One last point; given the configuration in the diagrams, it seems to me that the beam of alpha particles would already be fairly focused coming out of the reaction chamber, which would allow for a smaller and lighter magnetic nozzel. Is this a correct observation, or am I missing something here?

Tony said...

Thucydides:

"While the article does say you can use this method for electrical generation, it is only an incidental paragraph near the end, so I don't think the author is suggesting this is a dual mode system..."

I don't recall that anyone said anything about dual modes. But the author does mention electrical power generation, and in more places than just the end:

"Thus energetic alpha particles
“exhaust “ momentum can be used directly to produce high ISP thrust and also offer possibility of
power conversion into electricity."

"Proton-triggered 11boron fuel (p-11B) offers the
potential for abundant ion kinetic energy for in-space vectored thrust applications as well
as for direct energy conversion in specialized direct electrical energy conversion plants."

"This
kinetic energy can be converted directly into electricity via conversion techniques based on
mature technology derived from other fields, such as microwave technology, resonance-tuned
rectennae which entails equipment that is more compact and potentially cheaper than that
involved in conventional thermal production of electricity."

"Energetic alpha particle 'exhaust'
momentum can be used directly to produce high ISP thrust and also offers the possibility
of direct power conversion into electricity."

"One last point; given the configuration in the diagrams, it seems to me that the beam of alpha particles would already be fairly focused coming out of the reaction chamber, which would allow for a smaller and lighter magnetic nozzel. Is this a correct observation, or am I missing something here?"

That diagram is a bit misleading. By their very nature, alpha particles are emitted at a wide variety of angles from the initial event. They have to be directed by an electromagnetic field if you want to focus their effect in a certain direction.

Anonymous said...

Ok, I finally got to the correct site, and you're right, it does go into much greater detail than the previous article I read. However, it didn't change my understanding of the basic device; you can use the thing to either generate thrust or power, and it isn't a self-sustaining reaction; turn off the laser and the reaction dies.

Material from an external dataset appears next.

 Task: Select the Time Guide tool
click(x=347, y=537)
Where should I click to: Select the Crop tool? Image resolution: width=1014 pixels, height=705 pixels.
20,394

I also don't see any mention of the power produced (the ion stream of Alpha particles) to be sufficent to power the thing; on the other hand, the laser does seem to be of overall low power and the magnetic nozzel just needs to be powerful enough to get the ion stream going in the general direction; that being said, it does seem to be a very PMF type of rocket engine...if it can be made to work as advertised. We should know in about ten years or so, one way or the other.